El presidente no se limitó a una advertencia operativa, sino que elevó el tono político al describir estas dinámicas como expresiones de un “poder mafioso”. En su visión, la compra de votos no es un fenómeno aislado ni meramente electoral, sino una forma de dominación territorial en la que la ciudadanía queda subordinada a estructuras que ejercen control mediante el dinero, la intimidación o las armas, sean estas legales o ilegales. Para Petro, cuando quien manda en un territorio no es la población sino quien tiene la fuerza, la democracia se vacía de contenido y se acerca peligrosamente a prácticas dictatoriales.
Las declaraciones adquieren especial relevancia en la antesala de una jornada electoral decisiva, en la que los colombianos elegirán un nuevo Congreso y al sucesor de Petro en la Presidencia. En ese escenario, el mandatario buscó dejar claro que la lucha contra la corrupción electoral será una prioridad de su Gobierno hasta el último día de su mandato, y que no tolerará la normalización de prácticas que distorsionan la voluntad popular, especialmente en regiones históricamente golpeadas por la desigualdad y la violencia.
Sin embargo, el anuncio también abre un debate de fondo. Mientras sectores afines al Gobierno celebran la instrucción como un paso necesario para proteger el voto libre y desmontar redes clientelistas enquistadas en el poder local, otros advierten sobre el riesgo de politizar a la Fuerza Pública en un momento sensible del calendario electoral. El desafío, coinciden analistas, estará en garantizar que la acción policial se rija estrictamente por la ley, con criterios técnicos y judiciales claros, y no como una herramienta de confrontación política.
Más allá de la polémica, la intervención presidencial pone sobre la mesa una realidad incómoda: la compra de votos sigue siendo una práctica extendida en amplias zonas del país, donde la pobreza, la ausencia del Estado y el control armado facilitan la manipulación electoral. Combatir este fenómeno no solo requiere operativos policiales, sino también una estrategia integral que incluya investigación judicial, protección a denunciantes y políticas sociales que reduzcan la vulnerabilidad de las comunidades.

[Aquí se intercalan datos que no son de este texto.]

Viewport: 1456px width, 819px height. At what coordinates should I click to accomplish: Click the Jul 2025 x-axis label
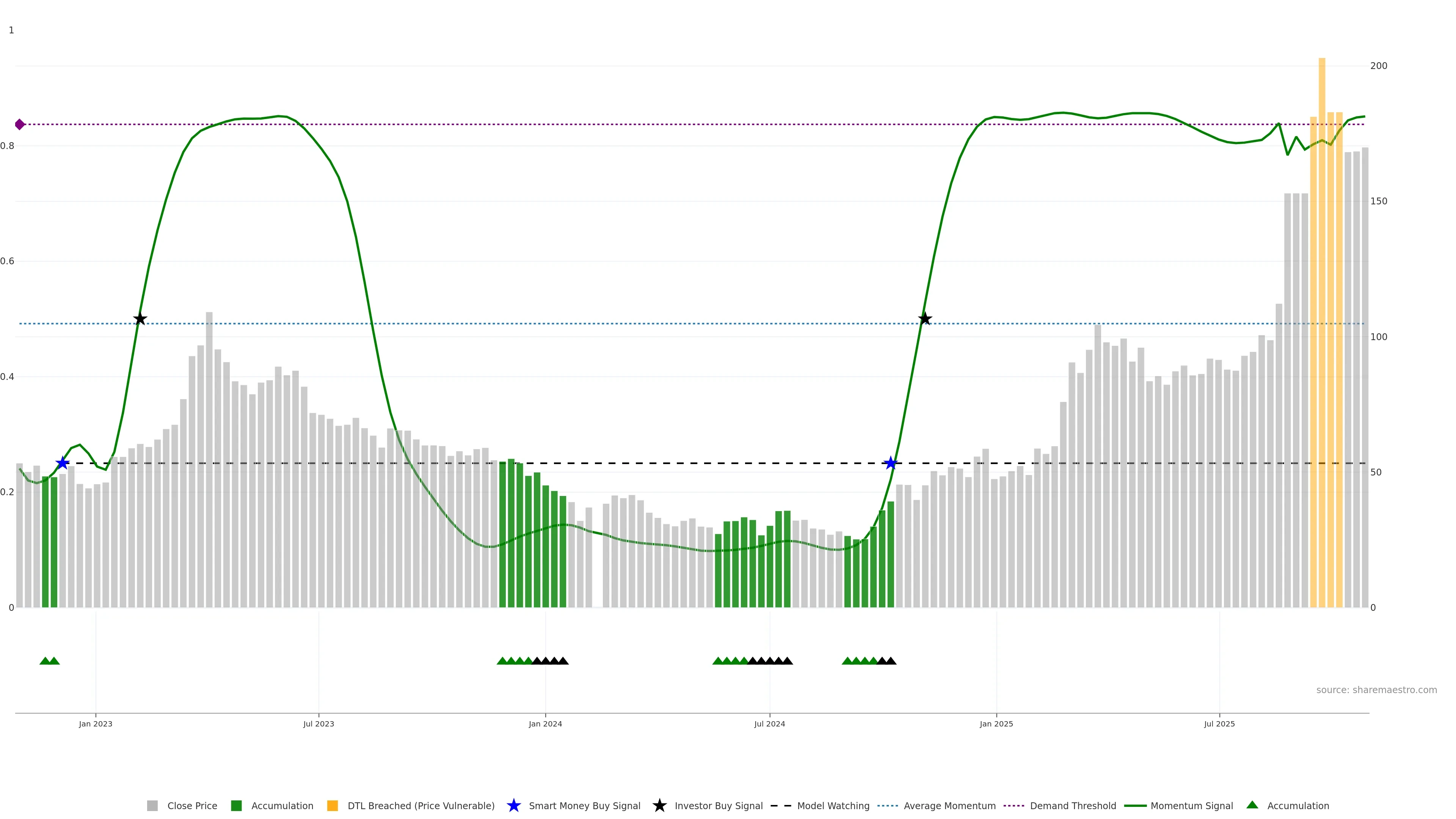coord(1219,724)
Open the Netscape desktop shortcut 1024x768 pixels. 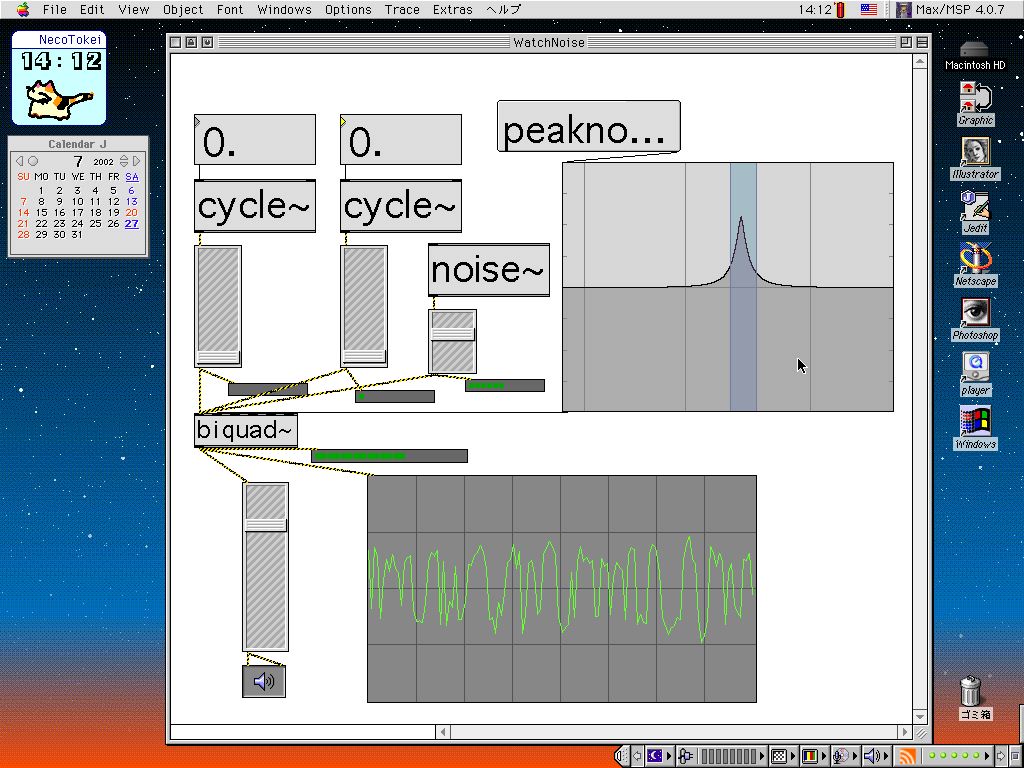pos(975,259)
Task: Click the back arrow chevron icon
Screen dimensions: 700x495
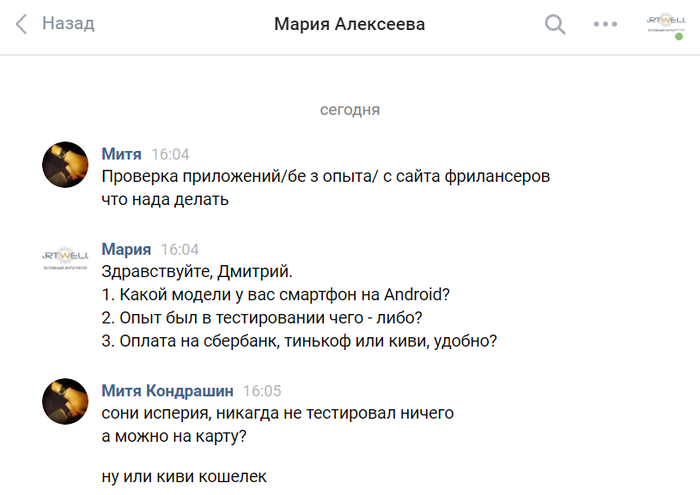Action: (x=21, y=24)
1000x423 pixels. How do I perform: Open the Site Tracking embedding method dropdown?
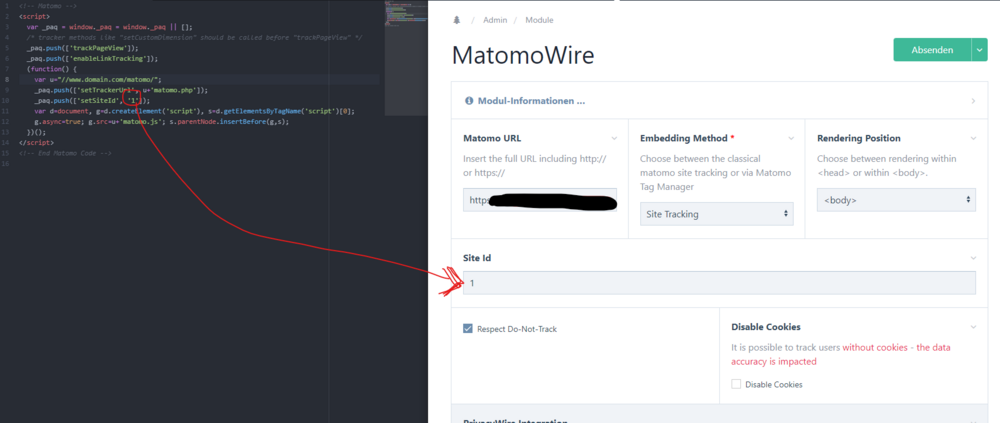point(716,213)
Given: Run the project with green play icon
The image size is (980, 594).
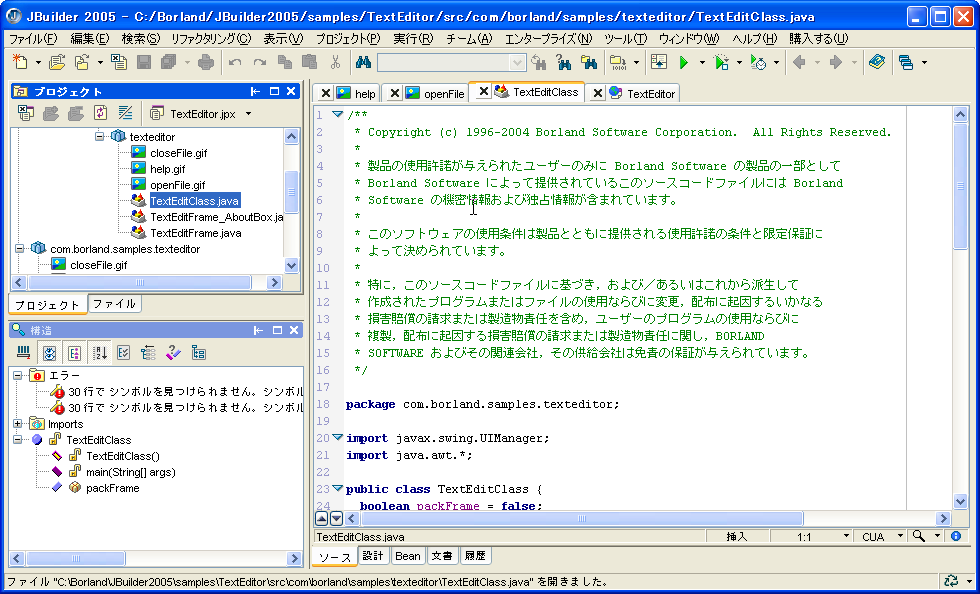Looking at the screenshot, I should [x=684, y=62].
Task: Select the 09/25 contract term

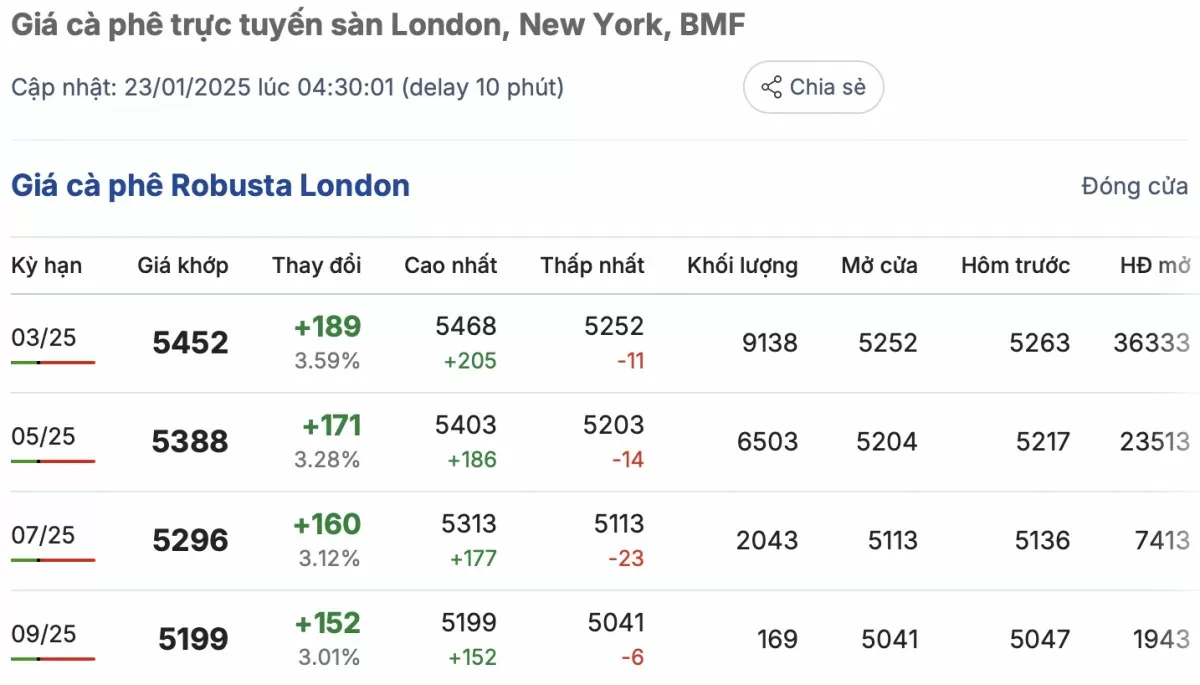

Con su llamado, Gustavo Petro busca dejar una marca política clara en el tramo final de su Gobierno: la defensa del voto como eje de la democracia. El impacto real de esta orden dependerá, no obstante, de su ejecución en el territorio y de la capacidad institucional para enfrentar estructuras que, durante décadas, han hecho de la corrupción electoral una forma habitual de ejercer poder en Colombia.